Cette recherche de la compréhension des hommes et du monde est libératrice de l’illusion d’un réel différent de ce qu’il est. Comprendre de façon adéquate est à l’opposé de la pensée par imagination qui est toujours déterminée à prendre des illusions pour la réalité,

Conquérir  sa part de liberté plutôt en cessant d’inclure le monde vécu dans le prisme de sa subjectivité  c’est  ne pas se sentir condamné à demeurer passif, à subir les causes de soi Surtout si celles  que l’on croit  avoir identifiées  ne sont  que les causes qu’on a besoin de croire  pour  justifier ses « passions tristes ». (celles dont Spinoza dit qu’elles qui diminuent la puissance d’agir  dans son  rapport à soi ).

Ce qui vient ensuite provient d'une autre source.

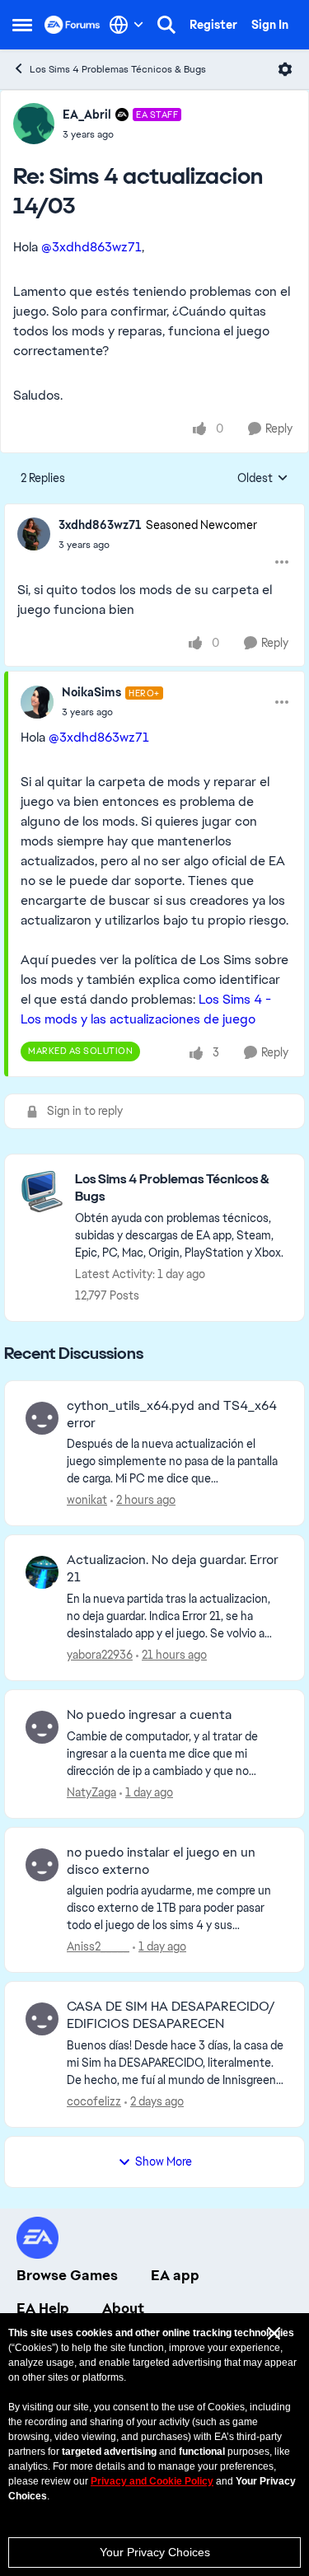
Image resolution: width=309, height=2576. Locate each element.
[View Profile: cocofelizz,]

Tout au contraire, les passions joyeuses - toujours relativement à soi -ne déterminent pas mais  « induisent  à toucher des notions communes » et par ce biais, à dépasser la sphère de passions. Pourquoi ? « Parce que comprendre c’est s’approprier, c’est  une cum- préhension, la rendre propre à soi-même et commune à ce qui n’est pas soi même ».

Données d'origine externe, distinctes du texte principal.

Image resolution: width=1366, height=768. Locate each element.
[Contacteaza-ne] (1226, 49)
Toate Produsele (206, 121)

On reprochera  à Spinoza une éthique  du salut  par la connaissance qui escamote la souffrance. Mais qui  à le pouvoir de la supprimer ? Tant qu’on ne voudra pas y voir sa propre responsabilité dans le « ce qu’y m’arrive, j’y ai été pour quelque chose », nous resterons cloués au crucifix des passions tristes . Car la rédemption ne peut venir que  nous-même. Par le comprendre- soi, précisément 
 
Gérard Tissier
 

LISTE DES COMMENTAIRES...


1. Question...
Ecrit par Georges Rigoleur. 09-03-2015
Peut-on comprendre, si on n'a jamais ni ri, ni pleuré ?

2. Réponse ..
Ecrit par en passant. 27-03-2015
non, on ne peut pas comprendre pourquoi on rit ou pourquoi on pleure si cela nous est jamais arrivé.La question serait dans ce cas plutôt : "suis-je vivant ?" ce qui est le début de la compréhension car le doute est le moyen de savoir que l'on pense.Et comme disait l'autre " je pense donc je suis ".
Ainsi, comprendre -que l'on existe- ne passe pas forcément par rire et pleurer.